## To do
Copy out the lines below word for word, omitting the pictures.

-- START --

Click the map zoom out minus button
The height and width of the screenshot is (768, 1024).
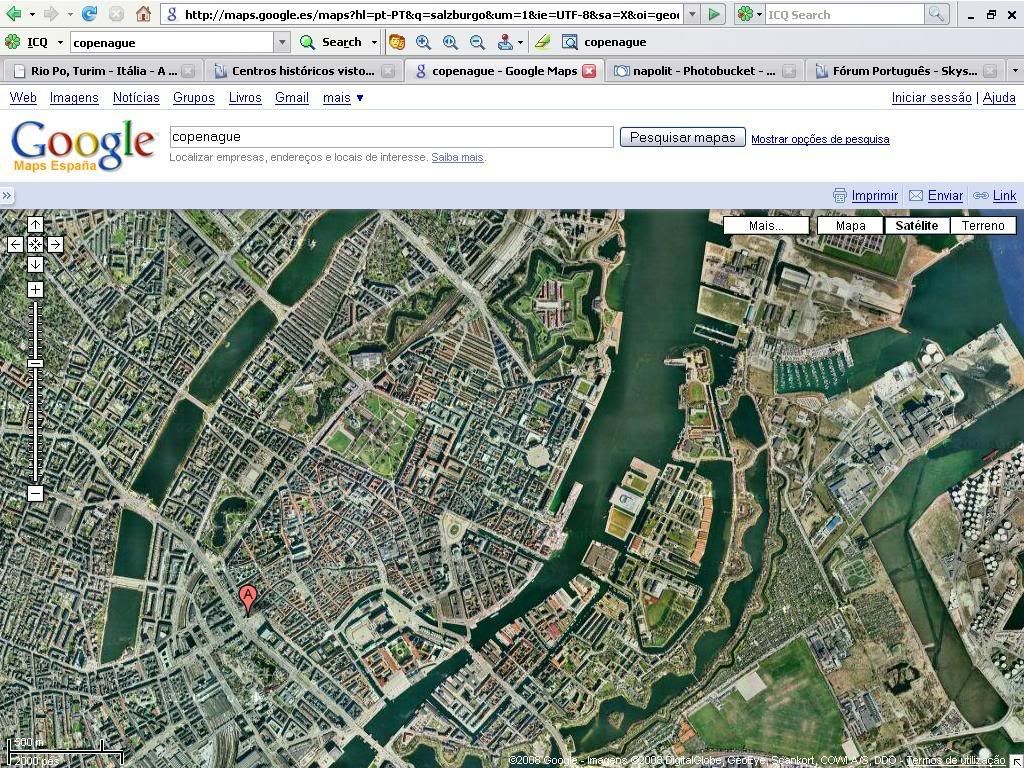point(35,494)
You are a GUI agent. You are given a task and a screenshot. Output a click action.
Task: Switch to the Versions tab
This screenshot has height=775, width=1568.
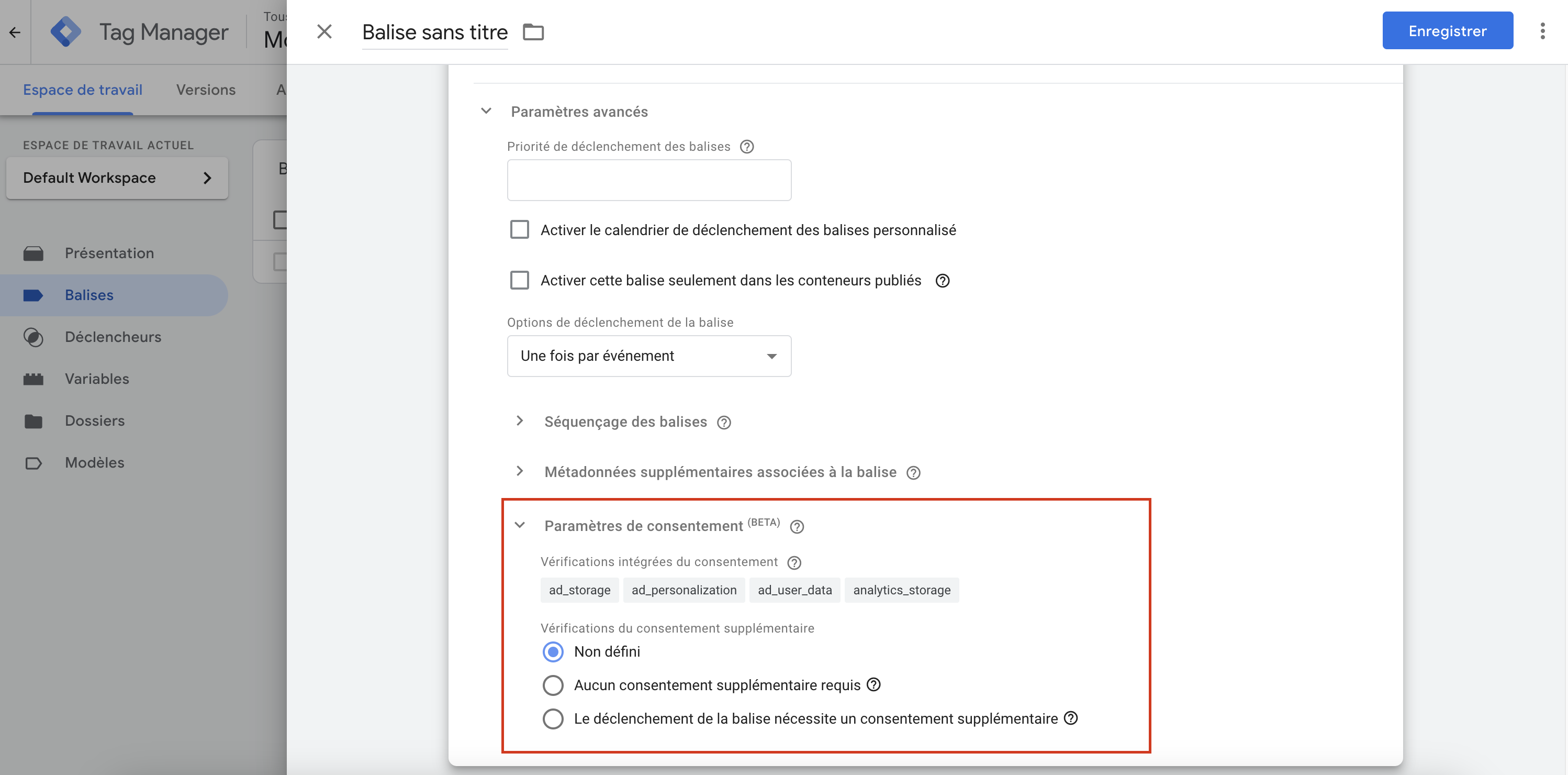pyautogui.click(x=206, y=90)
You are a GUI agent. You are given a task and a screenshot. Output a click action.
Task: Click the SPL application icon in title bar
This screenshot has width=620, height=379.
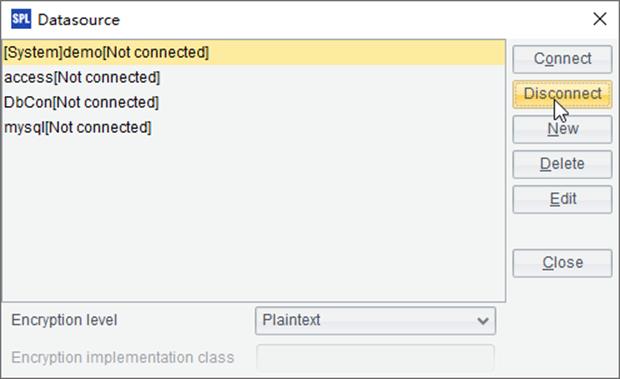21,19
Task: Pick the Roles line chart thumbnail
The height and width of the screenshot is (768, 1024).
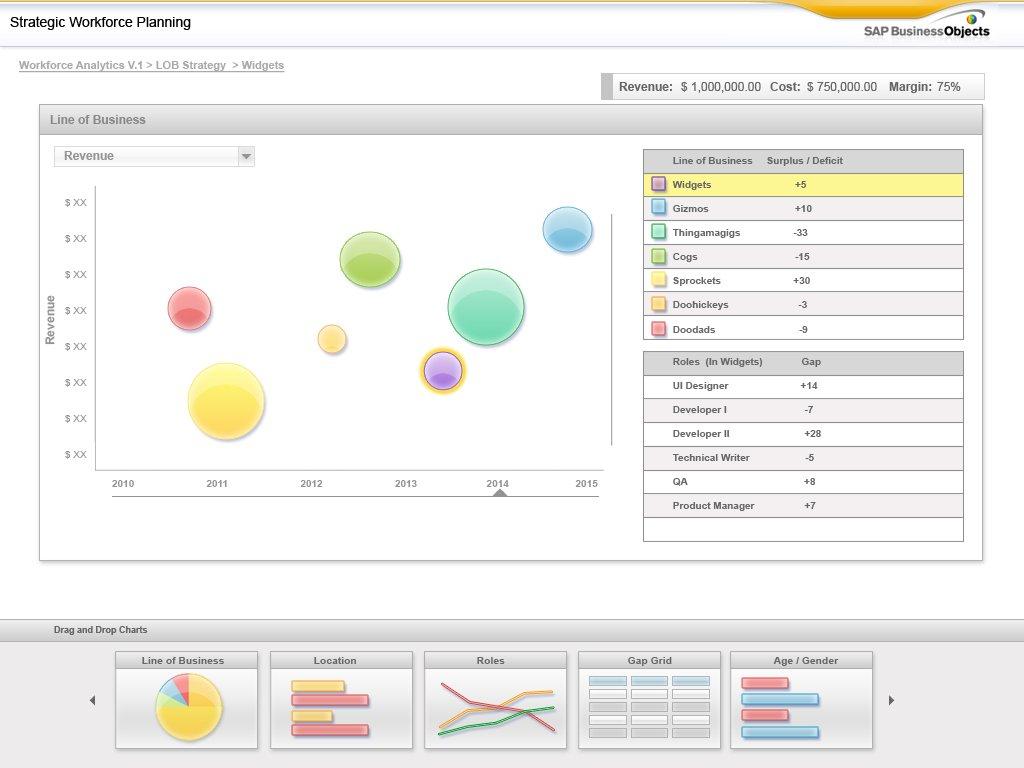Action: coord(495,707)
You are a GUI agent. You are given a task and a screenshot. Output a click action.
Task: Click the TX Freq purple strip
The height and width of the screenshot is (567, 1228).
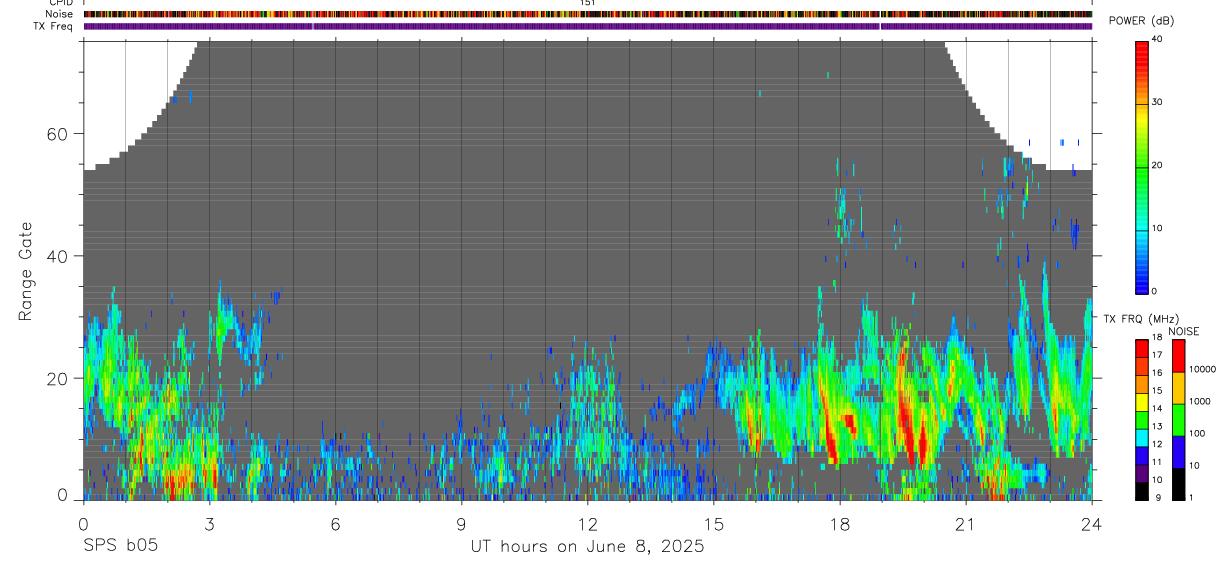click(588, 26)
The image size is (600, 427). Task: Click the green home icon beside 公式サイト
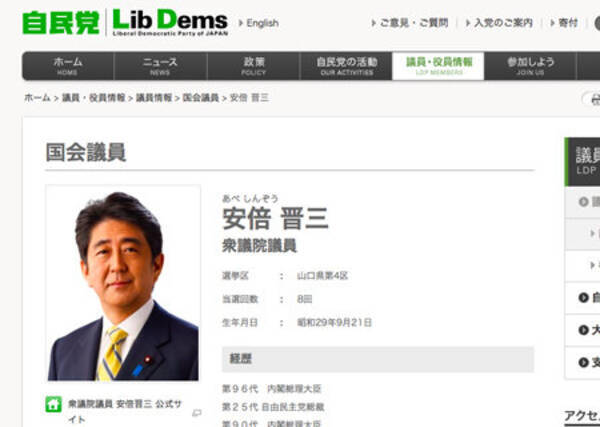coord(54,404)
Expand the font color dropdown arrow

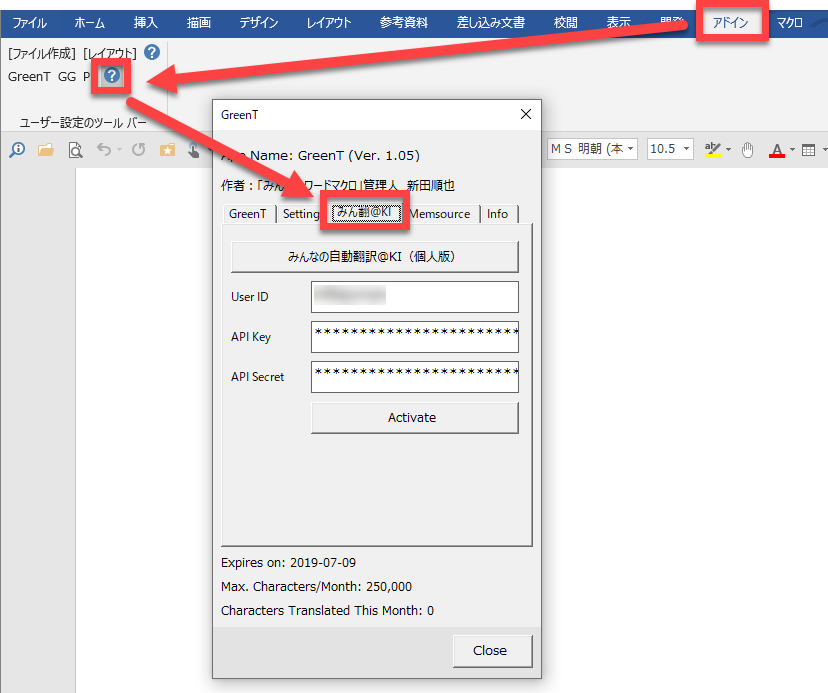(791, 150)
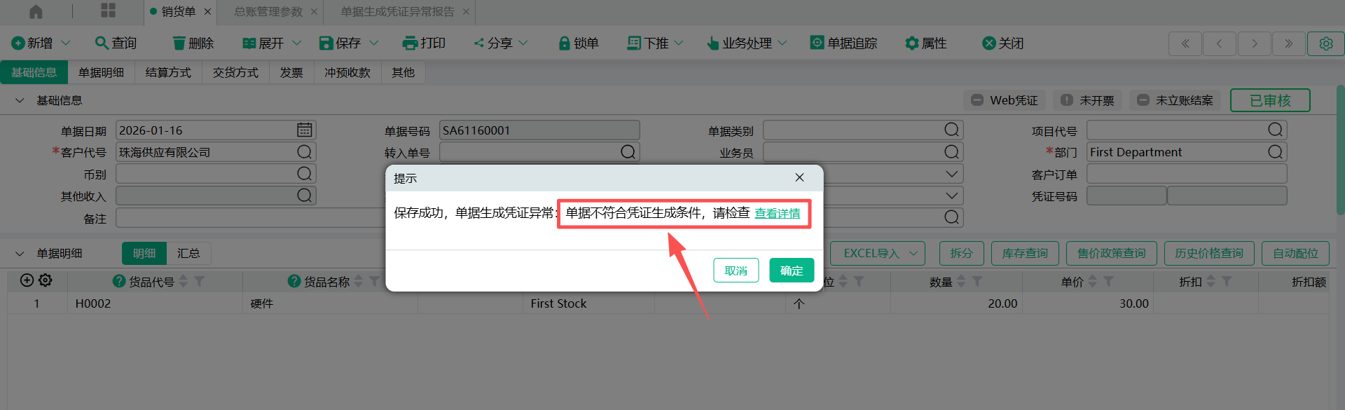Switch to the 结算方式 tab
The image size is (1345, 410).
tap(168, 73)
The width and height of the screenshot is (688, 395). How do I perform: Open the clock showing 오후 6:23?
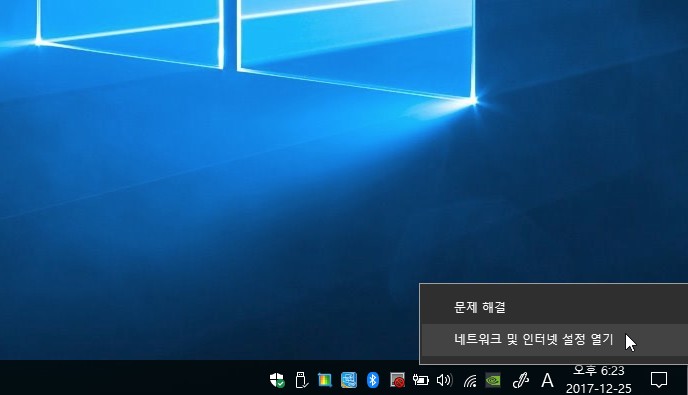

-- END --

## Solution to this problem
Click the map zoom out minus button
The height and width of the screenshot is (768, 1024).
point(35,494)
You are a GUI agent. You are given a task and a screenshot. Output a click action.
Task: Switch to the Versions tab
This screenshot has height=775, width=1568.
pyautogui.click(x=206, y=90)
You are a GUI agent. You are given a task and a screenshot. Output a click action.
Task: Click the SPL application icon in title bar
This screenshot has width=620, height=379.
21,19
Task: Pick the Roles line chart thumbnail
The height and width of the screenshot is (768, 1024).
Action: coord(495,707)
You are a GUI agent. You are given a task and a screenshot. Output a click action.
Task: Click the TX Freq purple strip
The height and width of the screenshot is (567, 1228).
click(588, 26)
The image size is (600, 427). Task: Click the green home icon beside 公式サイト
coord(54,404)
Expand the font color dropdown arrow

(791, 150)
Switch to the 结算方式 tab
The image size is (1345, 410).
tap(168, 73)
The width and height of the screenshot is (688, 395). How do I perform: Open the clock showing 오후 6:23?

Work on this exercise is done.